#### DESCRIPTION OF THE TASK
In the film review below, transcribe the stretch from "Monday, Oct. 26, 1970" through "head for Toronto.".

#### QUOTED PASSAGE
((
Monday, Oct. 26, 1970

Sound Sleeper

By Stefan Kanfer

Like Easy Rider and Five Easy Pieces before it, Goin' Down the Road is one of the new "road" films in which a stretch of asphalt provides the metaphoric core. Pete (Doug McGrath) and his pal Joey (Paul Bradley) are two wistful roustabouts from the Canadian Maritime Provinces. With 30 bucks and an abused Chevrolet labeled "My Nova Scotia Home," they pick up and head for Toronto.

It is only a question of time before the yokels discover the rottenness of the Big Apple. Unskilled and inarticulate, they dream of opportunity, but the only jobs they can pick up are loading crates for $80 a week. The only girls they can pick up are either imbecilic or overeager--so much so that Joey gets one pregnant and marries her in a seizure of romantic guilt. The jobs evaporate; to survive, the trio becomes a menage a trois. The bad luck persists with the tenacity of winter. Tn lunatic desperation, the men commit a petty crime that escalates into violence. The only way out is the way west, and once again the Nova Scotia Home consumes the miles.
))
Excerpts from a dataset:
((
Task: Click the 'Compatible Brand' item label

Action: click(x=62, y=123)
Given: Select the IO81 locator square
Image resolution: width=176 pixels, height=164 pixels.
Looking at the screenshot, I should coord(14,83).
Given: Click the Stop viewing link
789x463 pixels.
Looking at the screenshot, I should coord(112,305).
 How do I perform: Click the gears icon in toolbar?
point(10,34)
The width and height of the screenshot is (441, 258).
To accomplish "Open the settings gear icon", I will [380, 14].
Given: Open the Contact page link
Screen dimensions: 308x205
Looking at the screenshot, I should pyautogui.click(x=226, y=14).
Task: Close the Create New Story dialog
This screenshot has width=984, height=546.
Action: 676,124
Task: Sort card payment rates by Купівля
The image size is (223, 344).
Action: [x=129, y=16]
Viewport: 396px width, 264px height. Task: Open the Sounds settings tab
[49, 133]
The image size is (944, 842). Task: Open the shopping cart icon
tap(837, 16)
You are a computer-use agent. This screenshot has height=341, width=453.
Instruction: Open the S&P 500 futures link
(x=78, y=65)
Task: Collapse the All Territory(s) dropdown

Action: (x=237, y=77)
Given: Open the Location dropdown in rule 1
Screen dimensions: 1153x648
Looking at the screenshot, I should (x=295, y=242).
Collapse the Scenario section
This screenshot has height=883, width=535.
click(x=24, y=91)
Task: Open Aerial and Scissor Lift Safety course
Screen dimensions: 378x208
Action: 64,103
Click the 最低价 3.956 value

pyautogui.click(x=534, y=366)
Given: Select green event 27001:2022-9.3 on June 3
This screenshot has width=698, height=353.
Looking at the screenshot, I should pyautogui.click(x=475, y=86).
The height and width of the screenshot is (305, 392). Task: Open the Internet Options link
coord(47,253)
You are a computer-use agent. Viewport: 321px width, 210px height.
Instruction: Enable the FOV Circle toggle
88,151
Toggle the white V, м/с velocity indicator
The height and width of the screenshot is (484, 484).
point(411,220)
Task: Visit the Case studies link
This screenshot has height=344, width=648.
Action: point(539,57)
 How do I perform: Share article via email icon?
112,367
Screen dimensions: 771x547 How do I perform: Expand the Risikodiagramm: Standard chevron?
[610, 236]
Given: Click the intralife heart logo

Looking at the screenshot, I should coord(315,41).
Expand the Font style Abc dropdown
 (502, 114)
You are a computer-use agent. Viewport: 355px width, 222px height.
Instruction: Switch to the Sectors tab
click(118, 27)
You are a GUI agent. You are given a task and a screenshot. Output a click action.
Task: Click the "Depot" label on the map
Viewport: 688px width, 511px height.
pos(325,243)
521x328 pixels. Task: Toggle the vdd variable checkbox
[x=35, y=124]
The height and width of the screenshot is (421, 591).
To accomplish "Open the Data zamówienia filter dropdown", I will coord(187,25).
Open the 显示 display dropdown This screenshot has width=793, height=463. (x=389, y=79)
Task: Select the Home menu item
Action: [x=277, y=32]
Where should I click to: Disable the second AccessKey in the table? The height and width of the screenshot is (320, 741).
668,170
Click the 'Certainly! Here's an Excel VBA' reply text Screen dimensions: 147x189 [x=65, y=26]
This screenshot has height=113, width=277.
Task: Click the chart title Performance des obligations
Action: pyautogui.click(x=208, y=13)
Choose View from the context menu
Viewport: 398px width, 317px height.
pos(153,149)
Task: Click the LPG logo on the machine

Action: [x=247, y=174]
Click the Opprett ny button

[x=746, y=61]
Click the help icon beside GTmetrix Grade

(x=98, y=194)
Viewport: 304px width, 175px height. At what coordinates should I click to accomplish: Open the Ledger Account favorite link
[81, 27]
))
#### RESPONSE AREA
Monday, Oct. 26, 1970

Sound Sleeper

By Stefan Kanfer

Like Easy Rider and Five Easy Pieces before it, Goin' Down the Road is one of the new "road" films in which a stretch of asphalt provides the metaphoric core. Pete (Doug McGrath) and his pal Joey (Paul Bradley) are two wistful roustabouts from the Canadian Maritime Provinces. With 30 bucks and an abused Chevrolet labeled "My Nova Scotia Home," they pick up and head for Toronto.